## Exercise brief
Determine the number of lines in the entries below in which the word "Output" appears, and reply with that number only.

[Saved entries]

__________

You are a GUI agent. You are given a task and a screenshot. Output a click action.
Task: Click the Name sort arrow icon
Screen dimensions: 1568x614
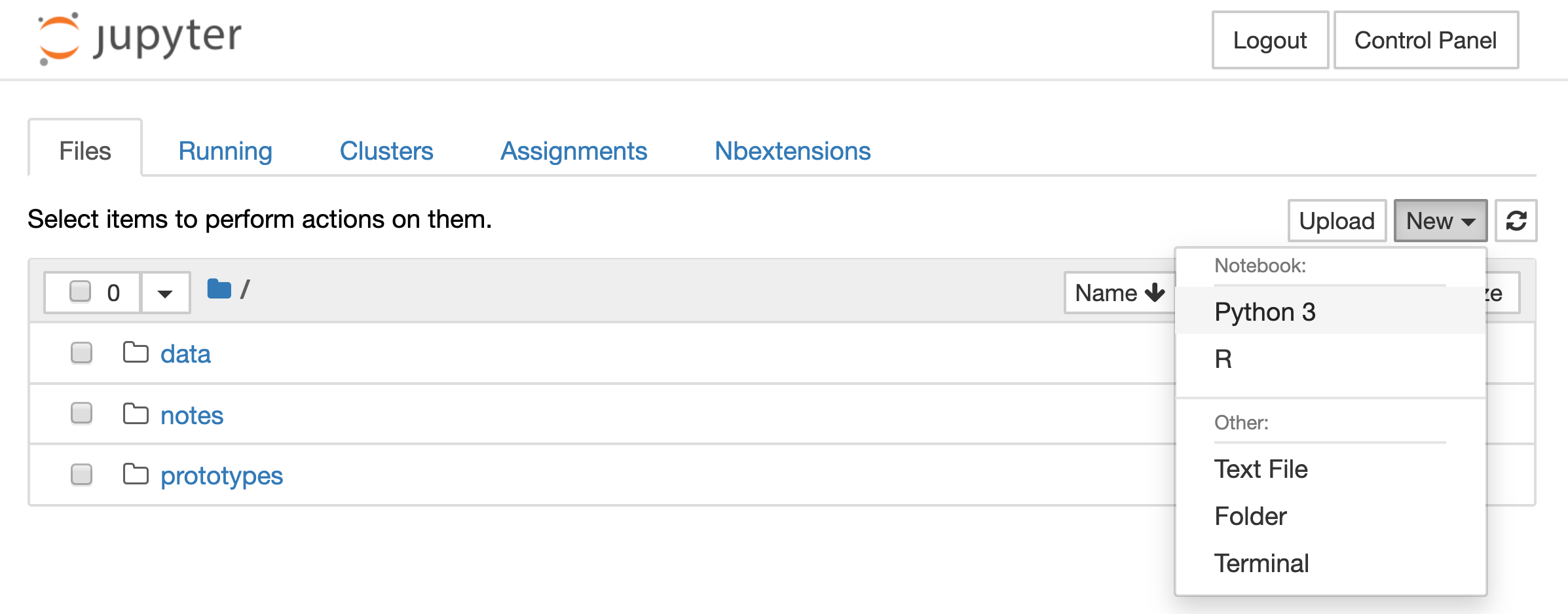click(x=1155, y=293)
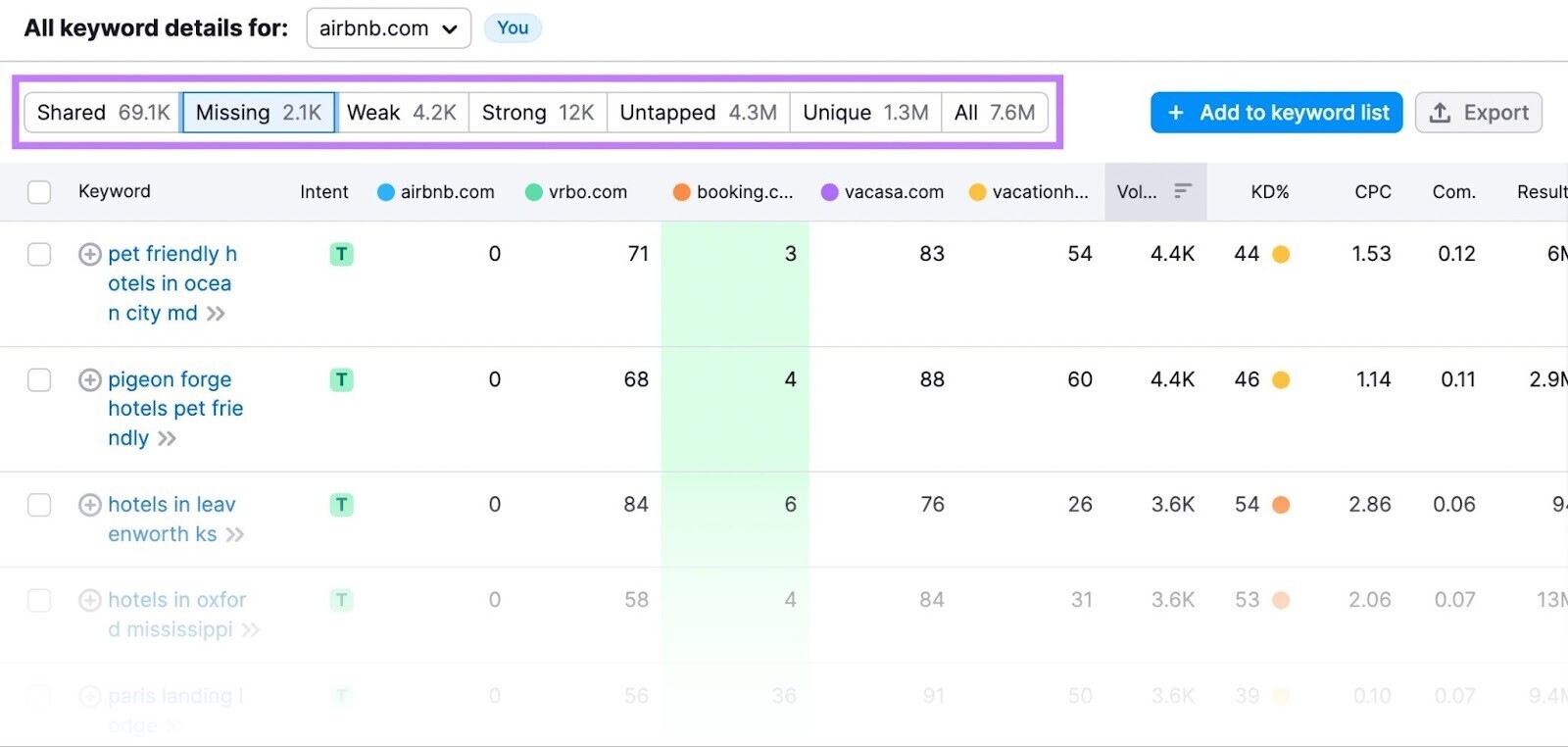Switch to the Weak keywords tab

point(402,113)
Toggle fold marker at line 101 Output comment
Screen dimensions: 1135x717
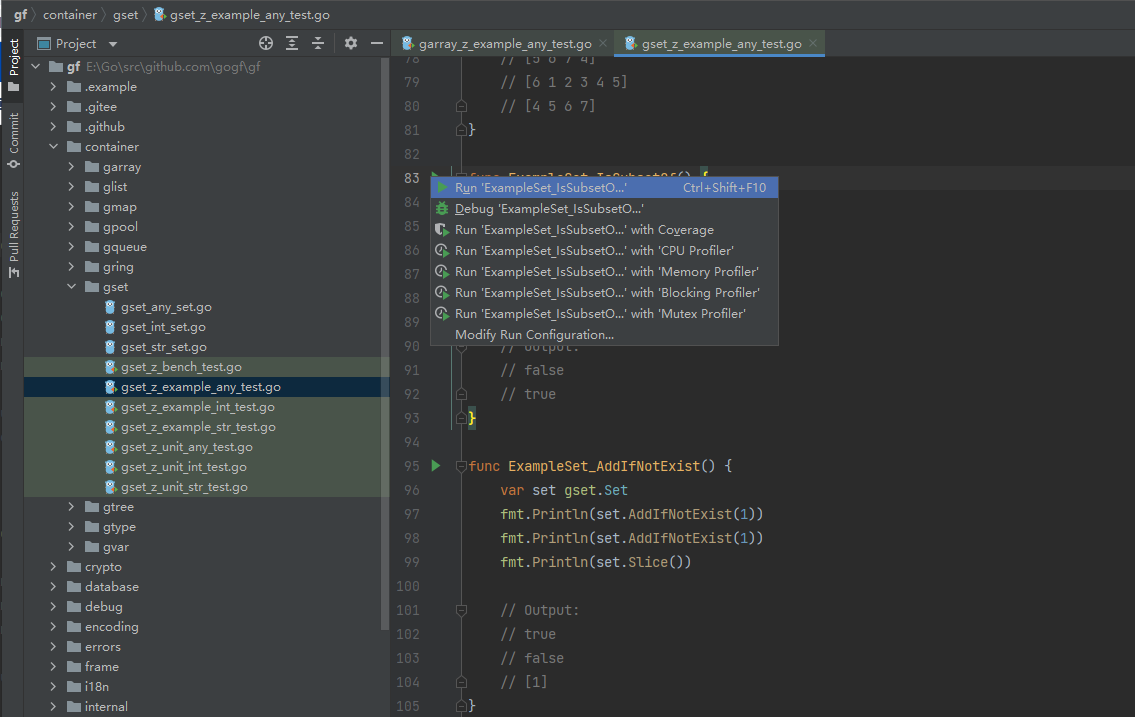click(461, 610)
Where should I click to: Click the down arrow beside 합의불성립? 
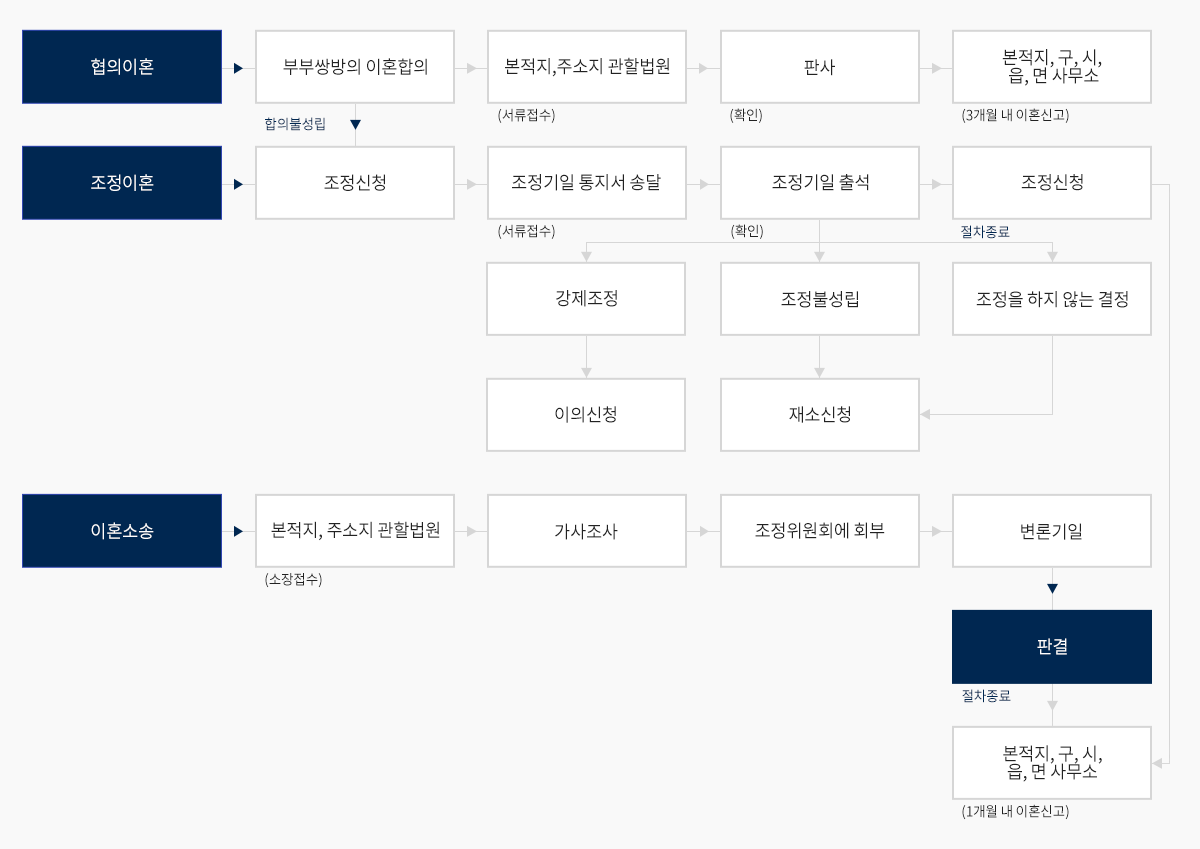(355, 125)
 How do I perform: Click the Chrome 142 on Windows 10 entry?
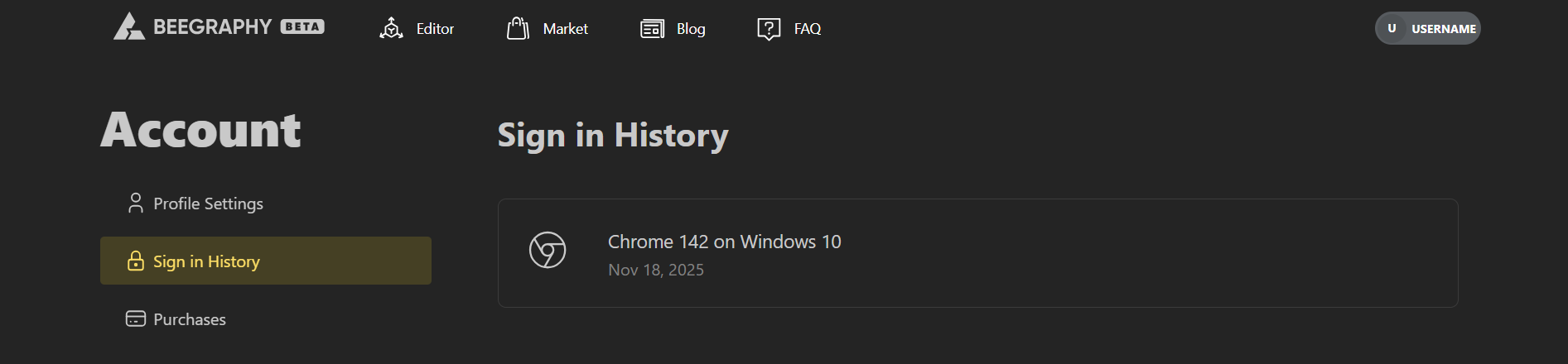(724, 242)
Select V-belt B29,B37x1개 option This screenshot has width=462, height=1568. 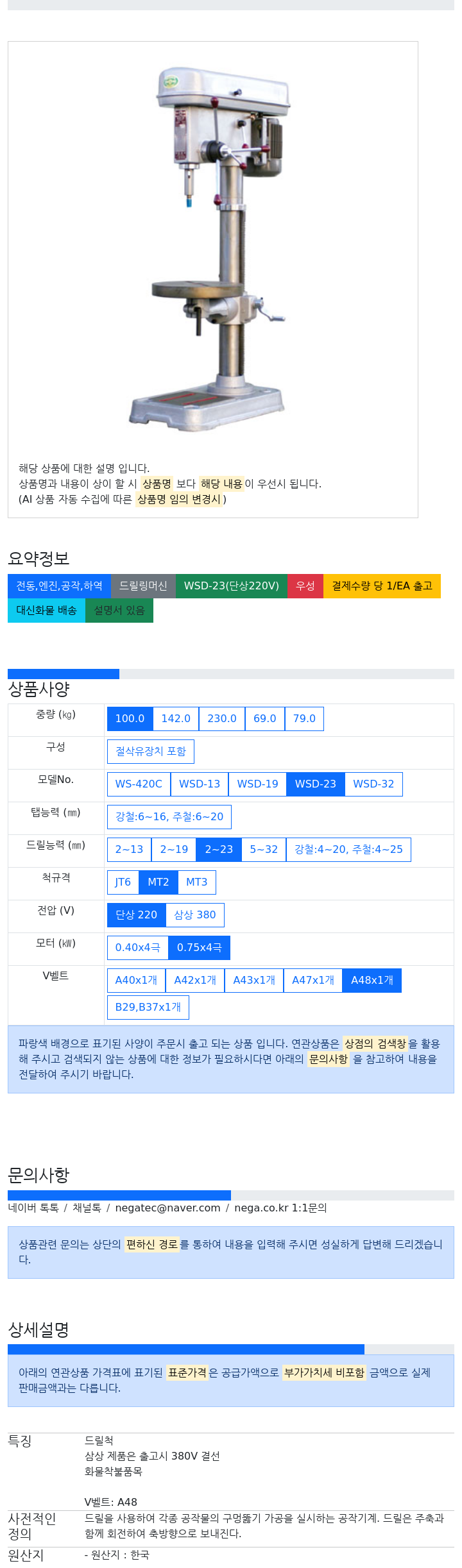148,1007
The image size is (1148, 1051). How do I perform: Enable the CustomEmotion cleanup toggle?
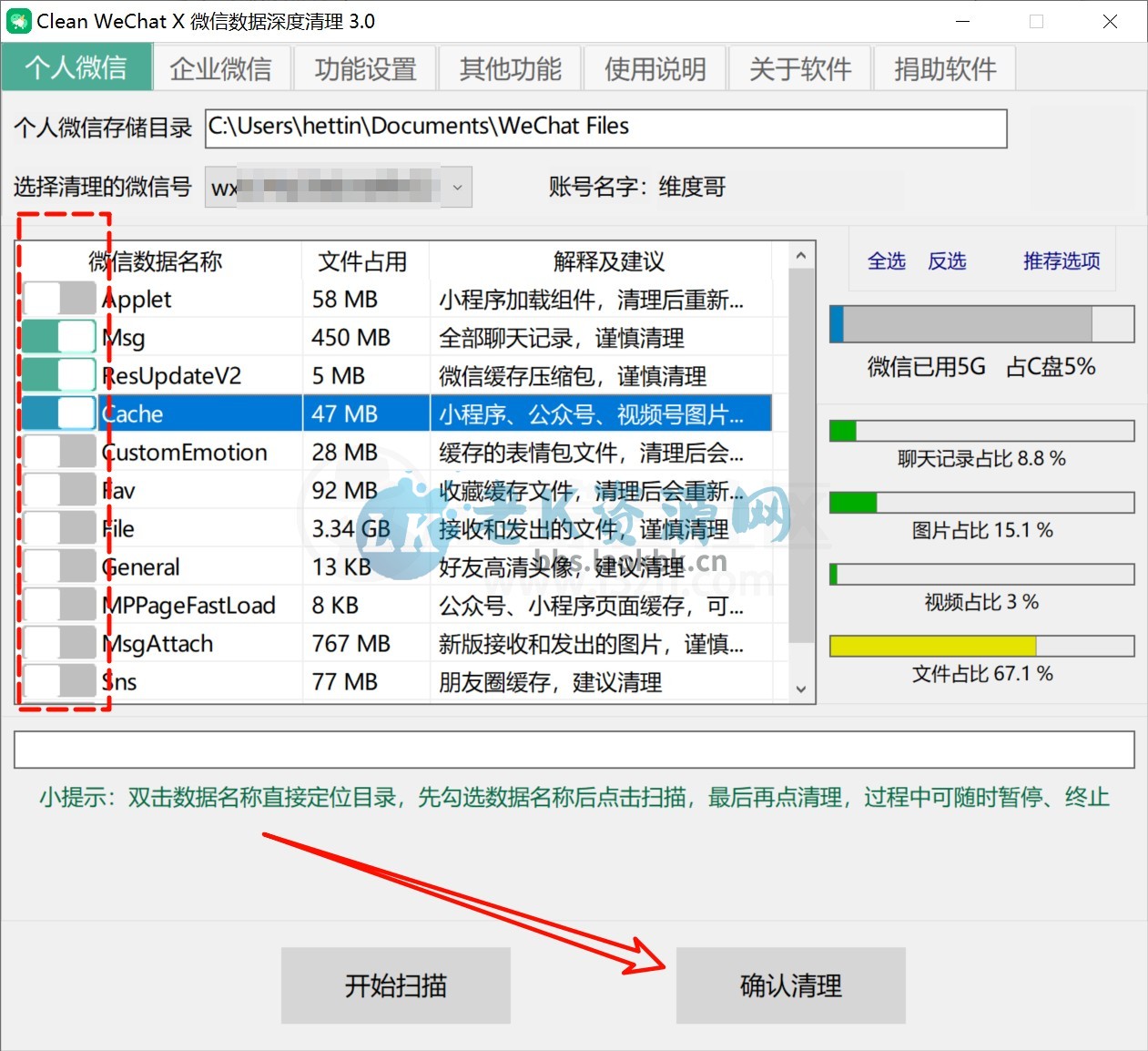click(x=58, y=451)

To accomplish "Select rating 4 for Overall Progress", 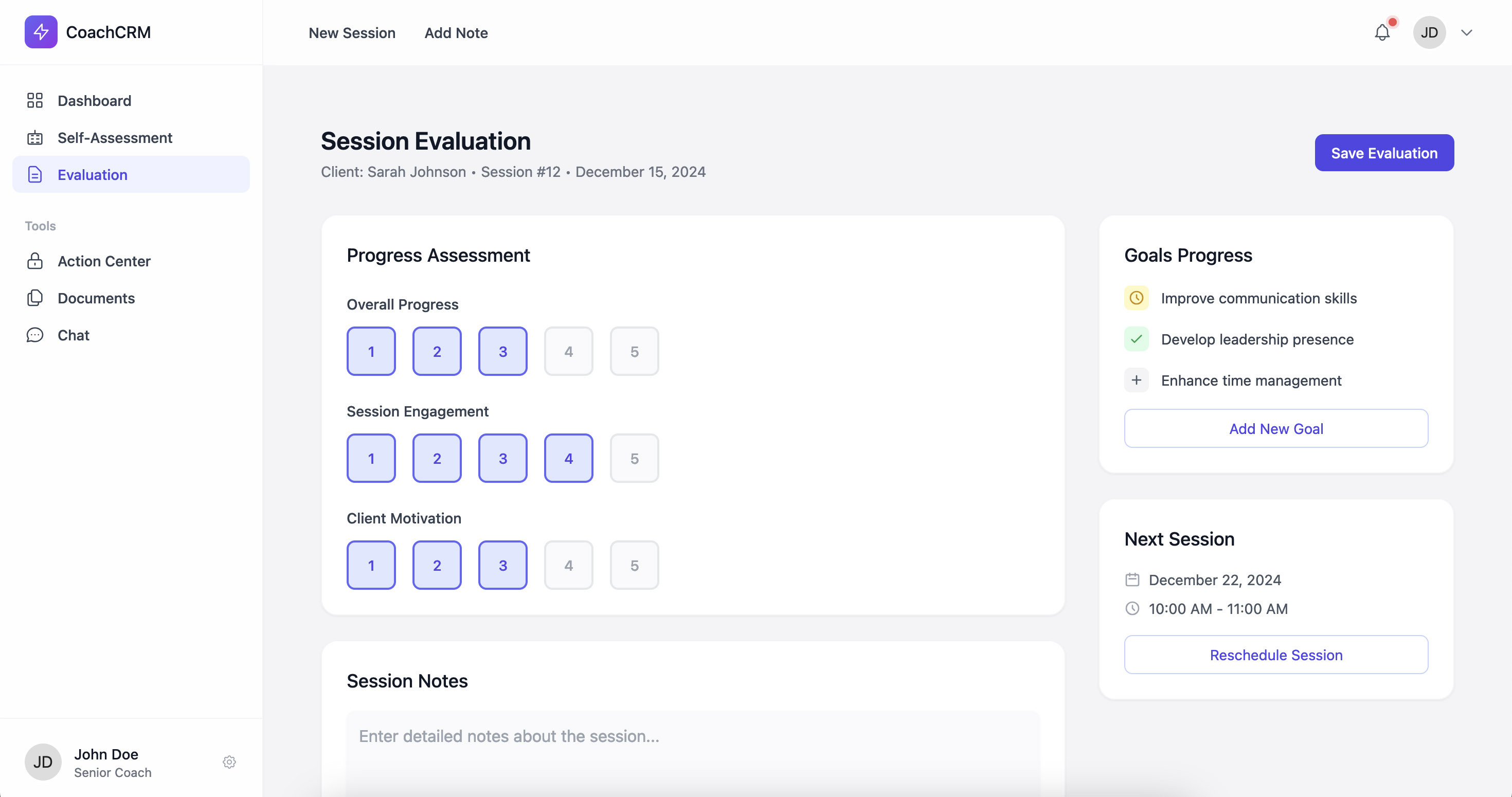I will (569, 350).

__________

## Problem solution
2